= Bai Dezhang =

Chinese film actor and director (1931–2019)

Bai Dezhang (白德彰; 1931 – 23 November 2019) was a Chinese film actor and director with Changchun Film Studio, best known for his performance in the 1963 film Visitors on the Icy Mountain. He received the Honorary Award of the Golden Phoenix Awards in 2009.

== Biography ==
Bai was born in 1931 in Xinmin, Liaoning, Republic of China. After the founding of the People's Republic of China in 1949, he became an actor with Northeast Film Studio (a predecessor of Changchun Film Studio).

Starting with bit parts in films such as The White Haired Girl, he later became a principal actor in a number of films such as Ji Hongchang (吉鸿昌), Eagle in the Storm (暴风中的雄鹰), and Man in the Painting (画中人). His best known role was probably as Commander of the 3rd Platoon in the 1963 film Visitors on the Icy Mountain.

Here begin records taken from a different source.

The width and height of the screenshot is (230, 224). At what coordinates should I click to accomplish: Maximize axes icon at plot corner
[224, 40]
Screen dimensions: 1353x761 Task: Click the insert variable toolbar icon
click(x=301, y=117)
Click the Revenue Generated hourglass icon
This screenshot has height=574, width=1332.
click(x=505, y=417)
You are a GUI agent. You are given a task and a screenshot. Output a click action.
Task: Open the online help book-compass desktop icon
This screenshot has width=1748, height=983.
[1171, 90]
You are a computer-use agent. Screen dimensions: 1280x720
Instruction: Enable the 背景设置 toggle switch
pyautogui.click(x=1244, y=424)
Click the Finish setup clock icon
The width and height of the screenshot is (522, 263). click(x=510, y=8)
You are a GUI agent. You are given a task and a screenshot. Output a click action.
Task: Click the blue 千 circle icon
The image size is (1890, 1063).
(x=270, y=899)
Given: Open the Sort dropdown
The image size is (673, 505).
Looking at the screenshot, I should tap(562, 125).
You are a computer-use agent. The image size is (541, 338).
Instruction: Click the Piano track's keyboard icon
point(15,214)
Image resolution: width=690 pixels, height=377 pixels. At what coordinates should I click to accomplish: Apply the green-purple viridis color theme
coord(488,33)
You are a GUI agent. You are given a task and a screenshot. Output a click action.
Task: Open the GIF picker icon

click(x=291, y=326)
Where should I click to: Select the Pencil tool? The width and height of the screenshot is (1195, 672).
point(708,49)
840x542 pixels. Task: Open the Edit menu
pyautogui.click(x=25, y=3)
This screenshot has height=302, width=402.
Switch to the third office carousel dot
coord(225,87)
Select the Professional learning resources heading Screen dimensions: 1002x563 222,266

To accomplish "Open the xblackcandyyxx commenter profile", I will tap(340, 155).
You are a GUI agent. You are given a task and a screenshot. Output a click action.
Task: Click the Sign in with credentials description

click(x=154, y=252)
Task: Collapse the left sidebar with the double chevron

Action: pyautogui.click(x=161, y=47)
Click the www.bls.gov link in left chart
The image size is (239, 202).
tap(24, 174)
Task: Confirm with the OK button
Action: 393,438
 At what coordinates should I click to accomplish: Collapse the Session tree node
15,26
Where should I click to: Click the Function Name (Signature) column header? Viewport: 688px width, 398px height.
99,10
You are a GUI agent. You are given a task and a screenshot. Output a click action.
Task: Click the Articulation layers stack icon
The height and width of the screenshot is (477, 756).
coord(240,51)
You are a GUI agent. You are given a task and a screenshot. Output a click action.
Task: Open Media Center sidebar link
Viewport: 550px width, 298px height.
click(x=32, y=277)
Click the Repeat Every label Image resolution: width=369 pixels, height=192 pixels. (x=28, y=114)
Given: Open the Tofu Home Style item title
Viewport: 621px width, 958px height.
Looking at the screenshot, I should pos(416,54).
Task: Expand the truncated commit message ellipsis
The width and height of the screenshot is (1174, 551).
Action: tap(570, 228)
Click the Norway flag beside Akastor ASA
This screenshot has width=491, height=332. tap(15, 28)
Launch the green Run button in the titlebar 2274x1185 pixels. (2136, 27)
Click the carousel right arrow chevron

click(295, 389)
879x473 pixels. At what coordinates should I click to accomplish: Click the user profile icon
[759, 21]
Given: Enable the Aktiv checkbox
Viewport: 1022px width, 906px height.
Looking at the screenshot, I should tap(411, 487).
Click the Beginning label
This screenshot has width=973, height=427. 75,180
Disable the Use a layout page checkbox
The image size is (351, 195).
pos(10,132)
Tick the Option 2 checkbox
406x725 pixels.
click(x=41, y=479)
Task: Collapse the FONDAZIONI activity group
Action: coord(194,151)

Starting in the 1980s, Bai became a director. Together with his wife Xu Xunxing (徐迅行), also a director at Changchun Film Studio, he co-directed a number of films including A Place Far From the Crowds (远离人群的地方), Modern Gladiator (现代角斗士), Hero of Guandong (关东大侠), and Heroine of Guandong (关东女侠). In 2009, he received the Honorary Award of the Golden Phoenix Awards.

Bai died on 23 November 2019 in Changchun, aged 88.